If you’re thinking of working in the construction industry, there are plenty of opportunities for people who want to be employees of a medium to a large company. However, if you’d like to maximize your income and have a more flexible work/life balance, you may want to consider setting up in business as a qualified, licensed contractor.
How To Qualify
You’ll need to follow the rules and regulations of your state. For some, shadowing experienced building contractors is helpful. Regardless, you will want to get licensed first by an approved body in your region. If you’re based in states like Alabama, learn more about getting qualified at contractortrainingcentre.com.

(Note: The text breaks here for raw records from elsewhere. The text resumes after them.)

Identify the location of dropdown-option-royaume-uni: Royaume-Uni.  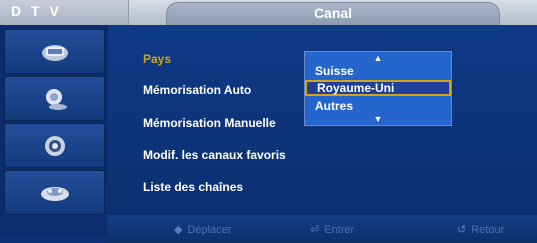
(378, 88).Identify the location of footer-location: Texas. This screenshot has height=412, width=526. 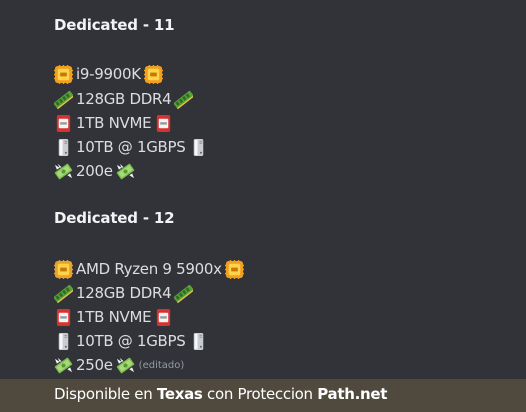
(180, 394).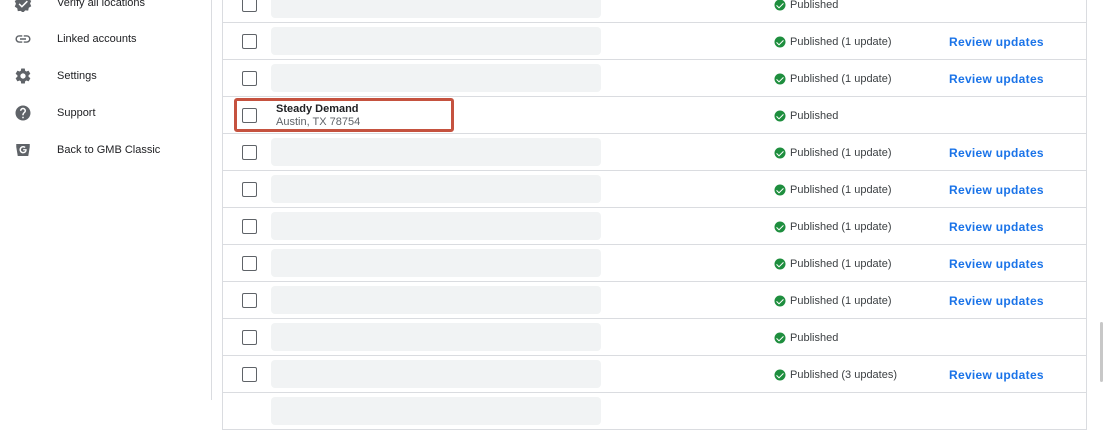  Describe the element at coordinates (77, 76) in the screenshot. I see `sidebar-item-label: Settings` at that location.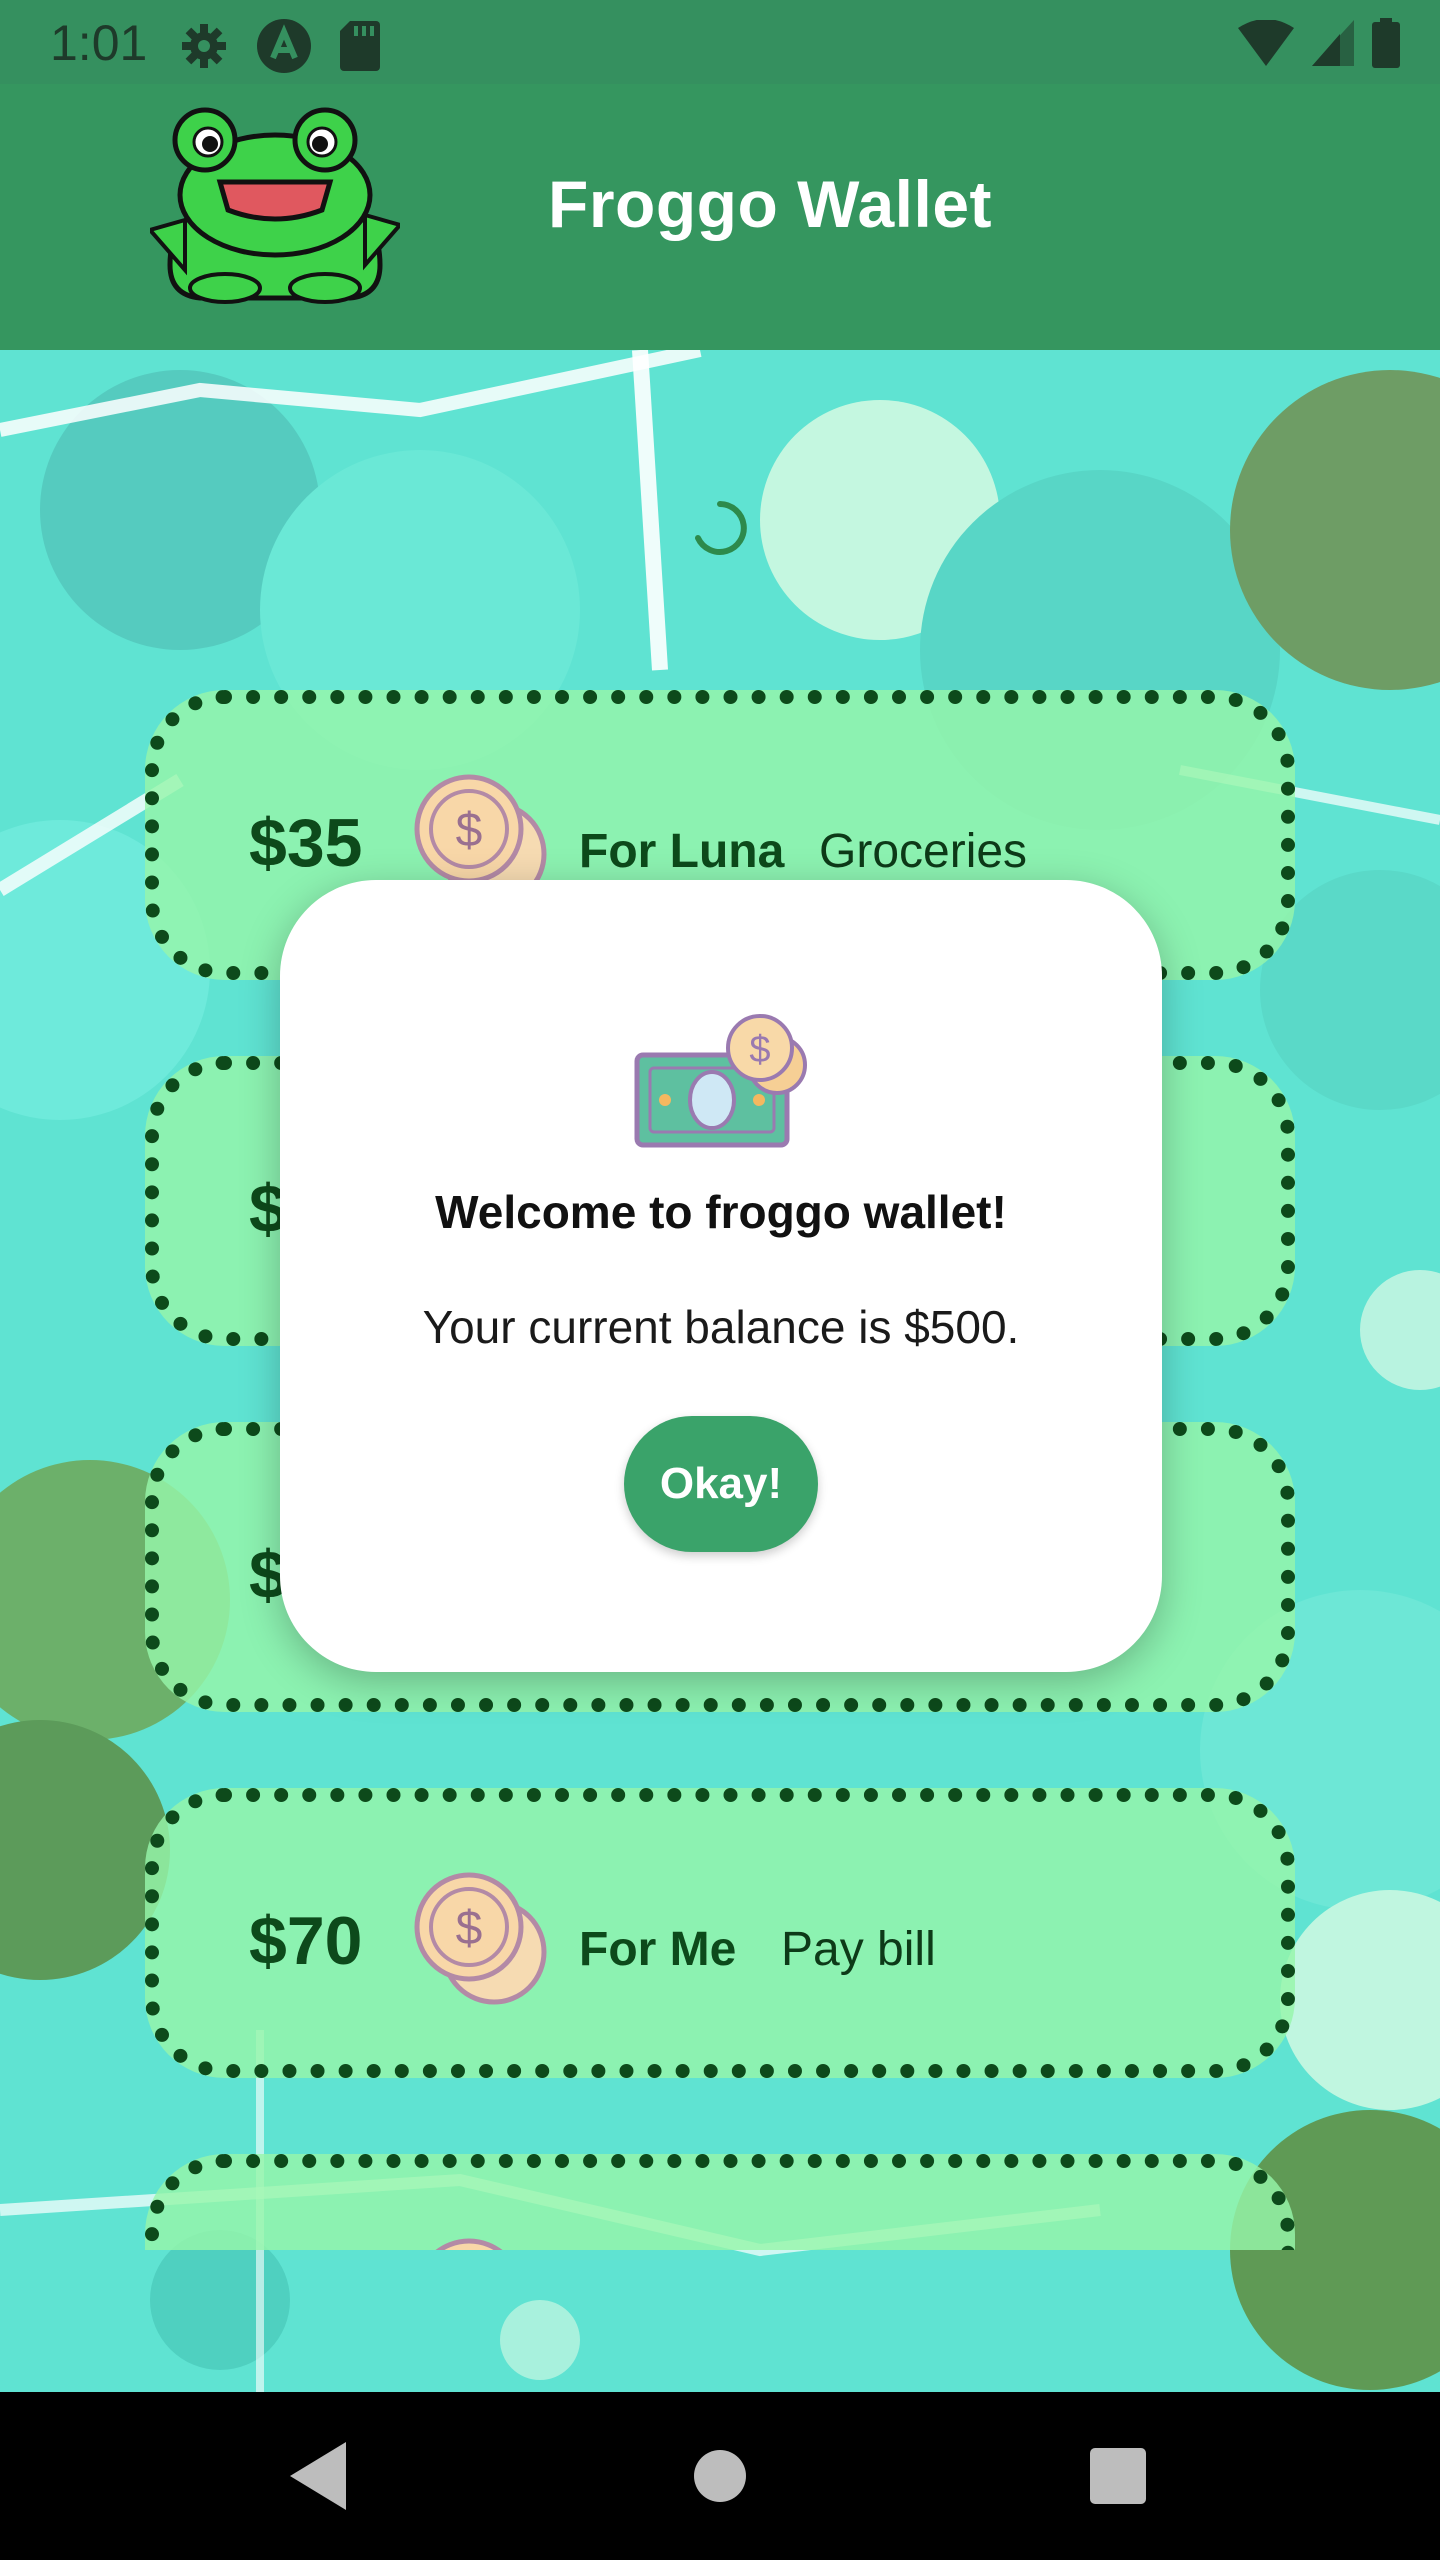 The width and height of the screenshot is (1440, 2560). I want to click on accessibility-icon, so click(284, 46).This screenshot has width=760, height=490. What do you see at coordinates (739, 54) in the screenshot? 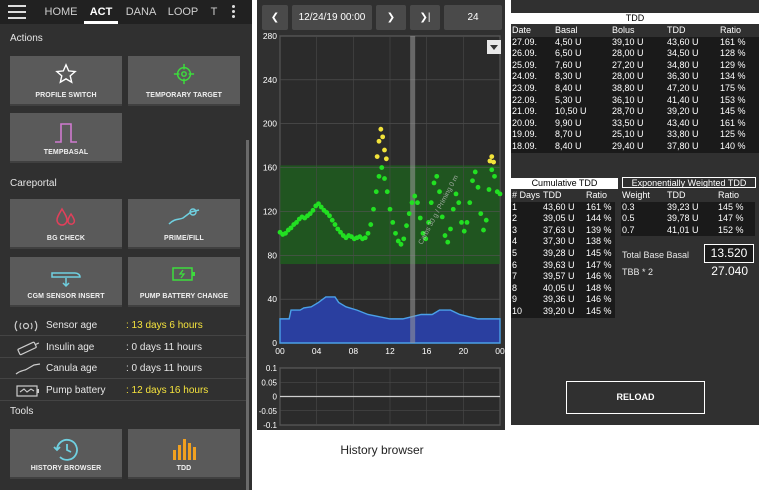
I see `tdd-row-cell: 128 %` at bounding box center [739, 54].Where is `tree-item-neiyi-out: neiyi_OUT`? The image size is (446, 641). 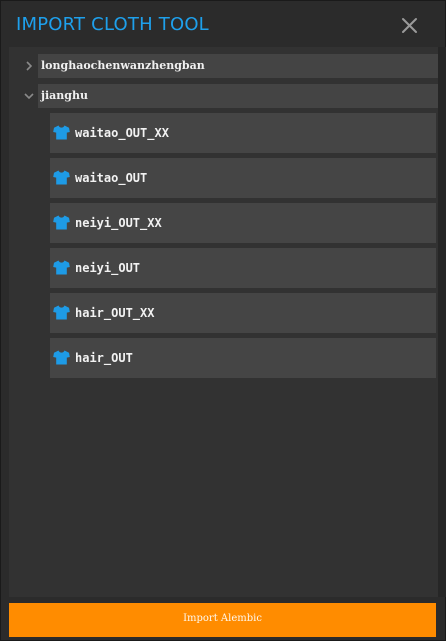 tree-item-neiyi-out: neiyi_OUT is located at coordinates (243, 268).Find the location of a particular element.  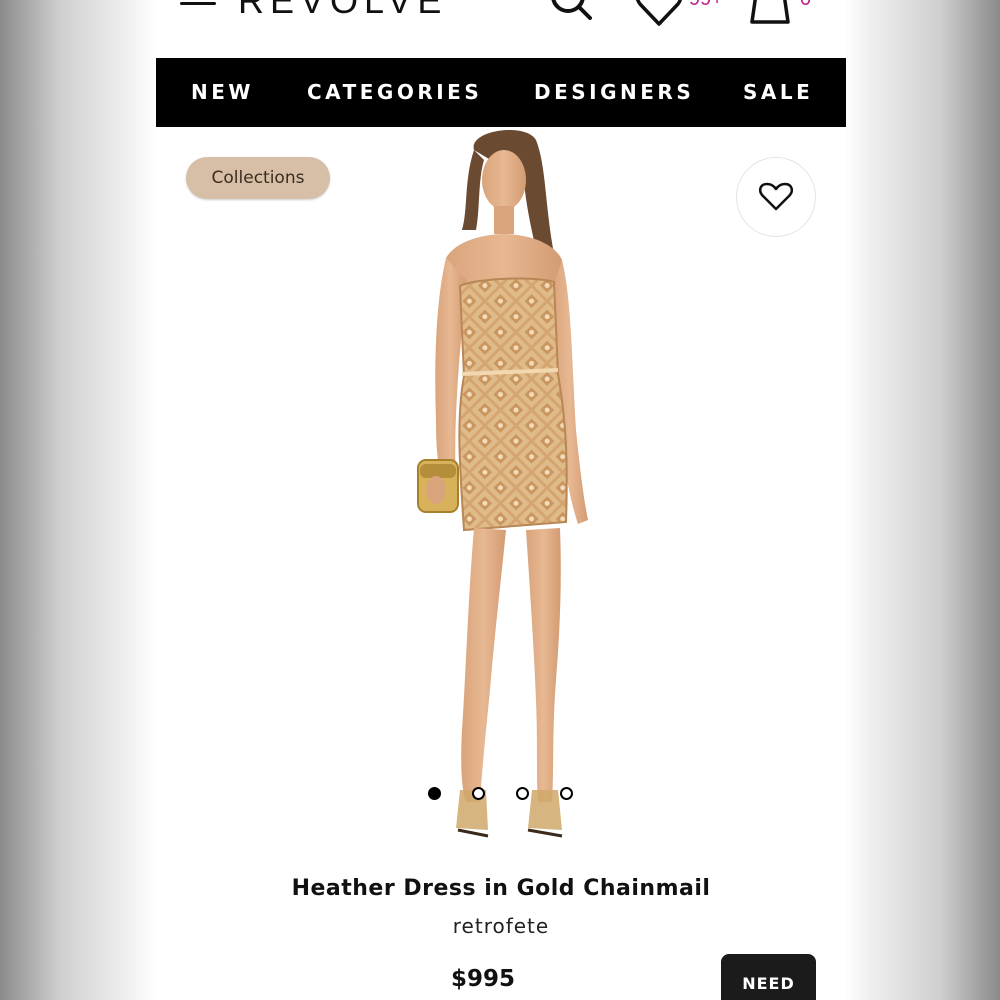

hamburger-menu-icon is located at coordinates (199, 8).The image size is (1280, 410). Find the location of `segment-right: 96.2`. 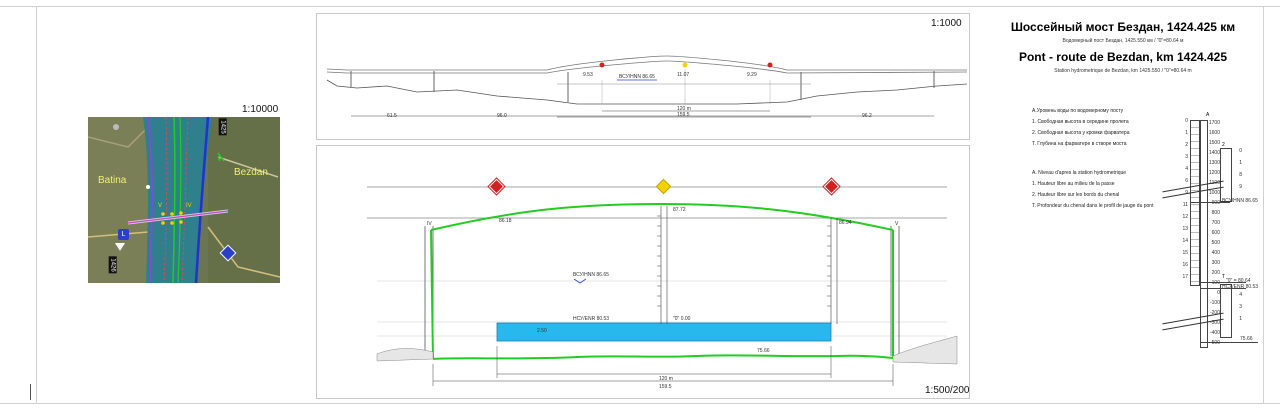

segment-right: 96.2 is located at coordinates (867, 116). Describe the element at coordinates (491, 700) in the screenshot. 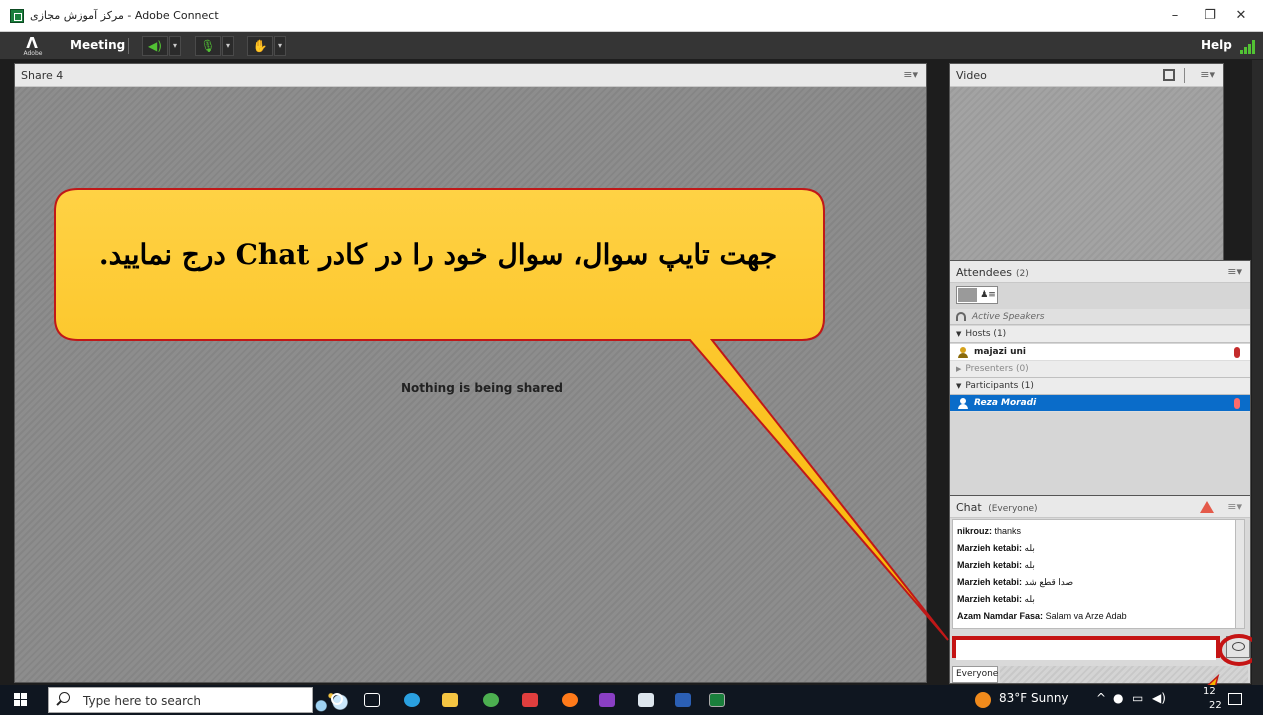

I see `chrome-icon` at that location. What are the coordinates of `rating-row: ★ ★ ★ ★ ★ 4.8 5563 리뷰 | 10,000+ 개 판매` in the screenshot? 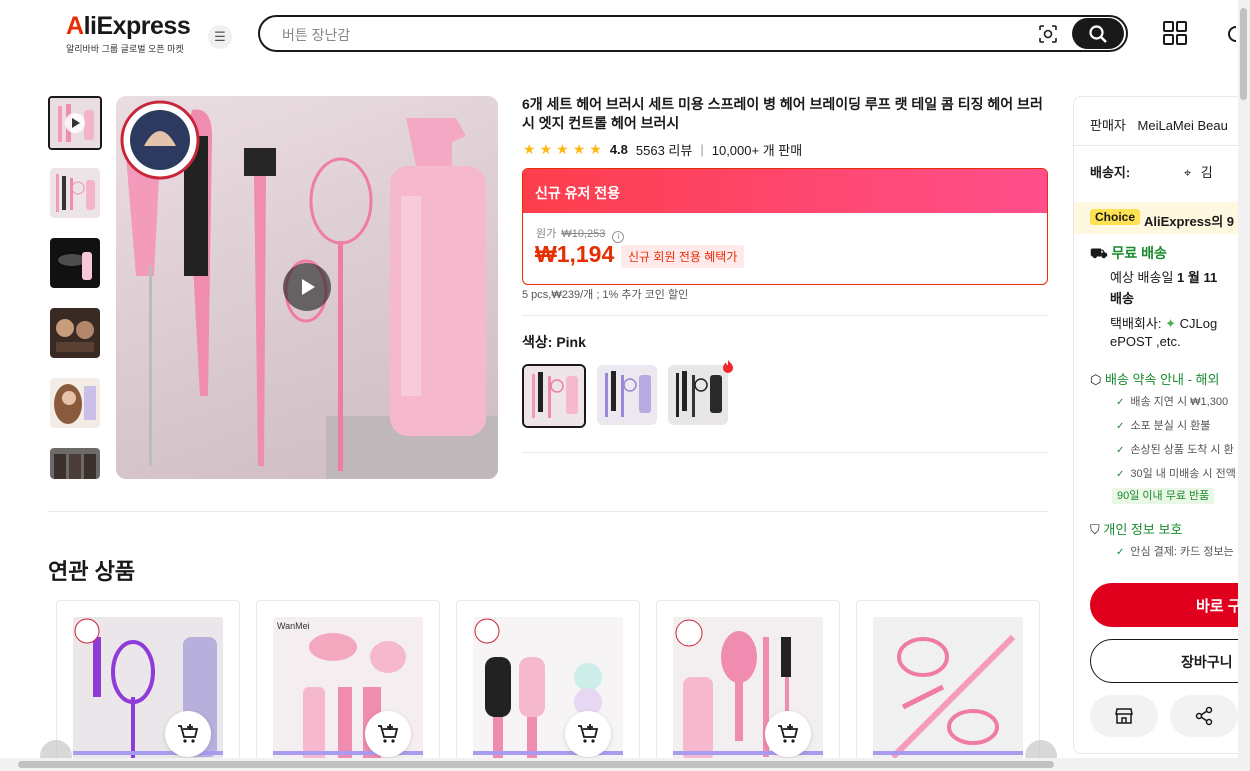 It's located at (662, 150).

Depending on where you live, you may need to pass several exams in your chosen field, or prove your skill-sets based on your experience. Expect to be asked for a background check, a review of your business or personal finances, and be prepared to put up money for insurance or a bond.
Thinking Of Staying Unlicensed?
Think again. In many states, if you’re caught operating without a license you could be fined, put on probation or face jail for up to a year. Get caught a second time and you could be looking at a five-year sentence.
Personality Traits Of Successful Contractors
Aside from having a building contractor license, it’s wise to think about whether you have a personality that’s suited to being self-employed. You’ll need to be flexible, honest, direct and be able to build trust with others quickly. If you’re hard-working, motivated and do an excellent job, that’ll help too.
Your ability to build and maintain relationships – not just with potential customers, but also subcontractors, vendors, and suppliers – is vital.
The Benefits Of Becoming A Licensed Contractor
Once you’ve got your building license, the world of construction opens up and you’ll find:
- You’ll have the potential to earn more as you’ll have more control over your hourly rate and price quoted per project.
- There will also be more opportunity as a licensed, rather than an unlicensed, contractor to work on large-scale construction projects.
- Over time you could earn more as a contractor than an employee of a building company.
- More freedom as you can choose which clients to work with, as well as the option to schedule time off when needed. This can improve your quality of life significantly.
- A more flexible career as you can choose who you work with, where you work, the size of the project and whether it’s small, residential or commercial.
However, there are drawbacks to being self-employed:
Remember that as a self-employed contractor, you’ll have to contend with:
- Lower financial stability, as it can take time to build your business and have regular clients. As your business grows due to word of mouth and recommendations, potentially you could earn more than your employed colleagues.
- Increased expenses such as licensing and bonds, marketing, business operations, as well as personal and business insurance.
- Remember to set aside some of your earnings to deal with these expenses, so you avoid any nasty surprises.
- The challenges of running your own business are quite different from knowing the ins and outs of your chosen field in the construction industry. As a business owner, you’ll need to wear many hats – including taking care of accounting, record-keeping, marketing, and planning for the future.
- If you struggle with some of these responsibilities, consider outsourcing them to other professionals so you can focus on what you do best.
If you’re ready to enter this lucrative career, start by studying for the exam. Passing the contractor exams gives you a proper grounding in all aspects of construction, as well as many relevant business practices. To find out which licenses are required in your local area, contact your planning and development board, or contractors’ state license board.